31 January 2020
Ball, William. A Sense of Direction: Some Observations on the Art of Directing. New York: Drama Publishers, an imprint of Quite Specific Media Group Ltd, 1984.
This book is a manual for stage directors or anyone intending to direct a play. For readers who are not directors (and particularly for those who work directly with directors such as designers, stage managers, producers, etc.), this book offers valuable insight into the directing process and what a director might be thinking but not saying. Additionally, it offers advice, tips and strategies for working in the theater that would be useful to any theater artist. The suggestions are both practical and artistic.
The book is written by William Ball, a famous American director who founded and ran the American Conservatory Theater in San Francisco. He was both a product of and a creator of the American regional system. His advice comes from that point-of-view, and is most relevant to those working within the American professional theatrical system. Ball presents the director as the center of the creative team. A director is a master puppeteer who, with little outward expression or physical effort, guides and coaxes actors, designers and audiences into one complete artistic expression and experience. A play, as revealed in this book, strives to be commercially sustainable while also artistically and culturally relevant.
The first section of the book is dedicated to Ball’s general views on universal beauty and art, particularly within a theatrical context. He gives reasons for making work, and also criteria for evaluating its success. It is notable that Ball does not specifically refer to Western philosophy or any precedents for his theories - they appear to be self-generated through his own experience.

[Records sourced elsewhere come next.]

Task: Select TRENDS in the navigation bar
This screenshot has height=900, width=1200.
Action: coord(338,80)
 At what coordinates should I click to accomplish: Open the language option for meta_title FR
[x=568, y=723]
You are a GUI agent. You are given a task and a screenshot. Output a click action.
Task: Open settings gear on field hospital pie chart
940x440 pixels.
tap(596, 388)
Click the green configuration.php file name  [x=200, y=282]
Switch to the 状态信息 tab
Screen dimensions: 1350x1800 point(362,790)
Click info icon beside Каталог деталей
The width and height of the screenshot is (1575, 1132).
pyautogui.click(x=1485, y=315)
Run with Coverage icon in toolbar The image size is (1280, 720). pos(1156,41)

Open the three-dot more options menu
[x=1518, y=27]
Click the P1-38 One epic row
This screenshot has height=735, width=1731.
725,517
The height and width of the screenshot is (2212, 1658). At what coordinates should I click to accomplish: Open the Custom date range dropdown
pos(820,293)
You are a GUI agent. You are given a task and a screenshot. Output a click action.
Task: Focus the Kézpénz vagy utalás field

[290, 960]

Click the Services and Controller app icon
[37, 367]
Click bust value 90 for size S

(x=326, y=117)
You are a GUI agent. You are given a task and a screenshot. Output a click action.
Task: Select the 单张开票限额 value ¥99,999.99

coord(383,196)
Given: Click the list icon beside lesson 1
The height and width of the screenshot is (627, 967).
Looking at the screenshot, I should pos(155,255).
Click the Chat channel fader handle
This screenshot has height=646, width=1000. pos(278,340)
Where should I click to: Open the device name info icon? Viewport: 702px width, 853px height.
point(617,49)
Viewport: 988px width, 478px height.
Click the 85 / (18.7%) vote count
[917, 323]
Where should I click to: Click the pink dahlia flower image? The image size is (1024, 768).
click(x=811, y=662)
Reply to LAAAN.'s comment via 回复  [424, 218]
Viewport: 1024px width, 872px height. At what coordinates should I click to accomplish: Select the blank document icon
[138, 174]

The second section of the book is dedicated to the practical elements of directing: reading a script, the rehearsal process, working with actors, technical rehearsals, and so forth.
How does this relate to scenography?
This book addresses scenography directly. It includes design exercises that would be useful when beginning a project. It also contains a clear description of theatrical production and could serve as a useful guide for a designer’s responsibilities and behavior, particularly as part of a collaborative team. A quasi-job description. Ball had a background in design and acting in addition to direction, and this book is sensitive to those job categories.
In the chapter called “The Cornerstones for Success,” Ball presents design exercises that are useful for establishing the visual world of a play. He addresses important topics such as visual metaphor and predominant elements.
In the “Rehearsal Process,” he discusses pre-production homework, design conferences, costume parades, “dry tech,” dressing room assignments, technical rehearsals, first-tech blues, dress rehearsal and previews. These are all relevant to designers.
In “Connotations,” he discusses visual language and symbols (particularly related to costume design), connotative color, incidental music and budget. Again, all relevant to designers.